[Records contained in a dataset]
....................

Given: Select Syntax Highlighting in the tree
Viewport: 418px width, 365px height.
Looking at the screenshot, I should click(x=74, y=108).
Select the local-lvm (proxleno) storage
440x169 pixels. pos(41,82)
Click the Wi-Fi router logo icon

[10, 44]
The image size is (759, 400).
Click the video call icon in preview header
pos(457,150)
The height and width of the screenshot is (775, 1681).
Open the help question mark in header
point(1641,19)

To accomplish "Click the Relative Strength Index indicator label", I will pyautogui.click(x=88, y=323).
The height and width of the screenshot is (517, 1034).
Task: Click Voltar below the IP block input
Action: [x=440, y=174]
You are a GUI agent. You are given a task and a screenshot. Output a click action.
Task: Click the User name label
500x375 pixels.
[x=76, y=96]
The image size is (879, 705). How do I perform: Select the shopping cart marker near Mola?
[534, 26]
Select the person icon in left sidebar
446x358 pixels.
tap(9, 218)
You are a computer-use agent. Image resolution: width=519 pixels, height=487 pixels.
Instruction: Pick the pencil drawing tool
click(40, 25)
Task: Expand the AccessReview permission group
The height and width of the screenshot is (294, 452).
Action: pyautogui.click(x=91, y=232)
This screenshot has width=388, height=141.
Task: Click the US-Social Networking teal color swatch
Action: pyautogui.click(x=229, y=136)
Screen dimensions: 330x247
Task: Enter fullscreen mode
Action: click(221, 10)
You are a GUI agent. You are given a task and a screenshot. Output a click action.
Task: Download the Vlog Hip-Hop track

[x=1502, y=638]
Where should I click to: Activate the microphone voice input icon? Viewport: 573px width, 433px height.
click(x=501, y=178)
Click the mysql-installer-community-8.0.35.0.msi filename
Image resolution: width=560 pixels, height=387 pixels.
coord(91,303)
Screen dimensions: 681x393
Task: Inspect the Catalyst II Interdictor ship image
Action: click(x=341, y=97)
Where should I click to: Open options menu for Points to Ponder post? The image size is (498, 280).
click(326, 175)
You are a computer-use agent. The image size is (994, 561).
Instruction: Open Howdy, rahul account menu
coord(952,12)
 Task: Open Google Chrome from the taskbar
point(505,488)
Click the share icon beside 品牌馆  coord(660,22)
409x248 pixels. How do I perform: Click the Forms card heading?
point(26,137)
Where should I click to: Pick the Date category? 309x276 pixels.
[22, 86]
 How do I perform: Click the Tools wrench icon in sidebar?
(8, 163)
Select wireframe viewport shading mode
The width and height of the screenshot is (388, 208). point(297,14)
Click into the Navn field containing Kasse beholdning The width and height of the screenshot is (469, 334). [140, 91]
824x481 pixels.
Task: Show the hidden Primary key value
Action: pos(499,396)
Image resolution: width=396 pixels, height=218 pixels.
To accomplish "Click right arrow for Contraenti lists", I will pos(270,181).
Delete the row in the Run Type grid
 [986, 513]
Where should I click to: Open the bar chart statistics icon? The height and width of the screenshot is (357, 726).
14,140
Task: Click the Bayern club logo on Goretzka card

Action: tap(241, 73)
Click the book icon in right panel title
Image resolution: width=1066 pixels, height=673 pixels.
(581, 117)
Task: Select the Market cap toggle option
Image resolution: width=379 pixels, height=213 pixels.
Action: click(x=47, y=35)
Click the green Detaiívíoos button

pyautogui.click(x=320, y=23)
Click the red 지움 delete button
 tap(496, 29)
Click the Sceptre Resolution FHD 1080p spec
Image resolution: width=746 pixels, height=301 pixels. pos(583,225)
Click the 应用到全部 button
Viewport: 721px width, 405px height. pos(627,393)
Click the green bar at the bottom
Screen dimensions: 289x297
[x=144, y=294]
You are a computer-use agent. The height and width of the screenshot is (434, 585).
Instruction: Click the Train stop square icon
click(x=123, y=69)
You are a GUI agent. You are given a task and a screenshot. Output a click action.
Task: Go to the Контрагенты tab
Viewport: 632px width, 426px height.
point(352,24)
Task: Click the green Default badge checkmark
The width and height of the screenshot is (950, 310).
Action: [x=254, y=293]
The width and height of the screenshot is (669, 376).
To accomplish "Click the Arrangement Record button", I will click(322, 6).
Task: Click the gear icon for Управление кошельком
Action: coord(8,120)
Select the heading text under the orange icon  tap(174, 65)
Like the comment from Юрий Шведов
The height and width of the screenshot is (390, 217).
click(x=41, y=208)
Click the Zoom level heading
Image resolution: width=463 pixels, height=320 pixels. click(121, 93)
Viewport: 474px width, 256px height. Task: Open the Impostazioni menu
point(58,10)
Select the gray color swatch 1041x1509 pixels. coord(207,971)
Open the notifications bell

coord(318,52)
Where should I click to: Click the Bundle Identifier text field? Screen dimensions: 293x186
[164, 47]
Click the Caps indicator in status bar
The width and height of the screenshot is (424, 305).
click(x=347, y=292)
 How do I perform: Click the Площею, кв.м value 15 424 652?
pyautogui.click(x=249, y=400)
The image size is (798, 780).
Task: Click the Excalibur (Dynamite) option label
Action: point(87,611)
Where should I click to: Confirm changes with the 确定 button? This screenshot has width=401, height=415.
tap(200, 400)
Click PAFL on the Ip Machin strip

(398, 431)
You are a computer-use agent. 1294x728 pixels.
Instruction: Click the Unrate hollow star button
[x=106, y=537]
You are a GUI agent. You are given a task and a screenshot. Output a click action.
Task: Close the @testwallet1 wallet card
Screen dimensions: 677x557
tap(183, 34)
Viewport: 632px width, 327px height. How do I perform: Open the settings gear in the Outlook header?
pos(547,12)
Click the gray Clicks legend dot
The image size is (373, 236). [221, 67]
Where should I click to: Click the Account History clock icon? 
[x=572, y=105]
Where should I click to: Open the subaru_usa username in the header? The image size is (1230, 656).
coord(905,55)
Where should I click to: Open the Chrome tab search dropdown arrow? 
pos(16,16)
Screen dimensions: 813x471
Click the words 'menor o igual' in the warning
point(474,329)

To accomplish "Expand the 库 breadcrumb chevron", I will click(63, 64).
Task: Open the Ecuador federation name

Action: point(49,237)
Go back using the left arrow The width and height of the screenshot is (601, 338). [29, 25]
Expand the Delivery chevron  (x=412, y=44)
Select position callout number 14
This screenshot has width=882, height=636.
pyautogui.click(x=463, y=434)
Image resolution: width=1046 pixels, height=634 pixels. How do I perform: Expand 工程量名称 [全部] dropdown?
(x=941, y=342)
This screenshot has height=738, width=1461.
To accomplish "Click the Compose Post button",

....................

Please copy each line of the entries in which the word "computer" shows up.

You are a computer-use agent. Image resolution: width=519 pixels, height=487 pixels.
You are a computer-use agent. The image size is (994, 561).
You are a computer-use agent. The height and width of the screenshot is (434, 585).
You are a computer-use agent. 1294x728 pixels.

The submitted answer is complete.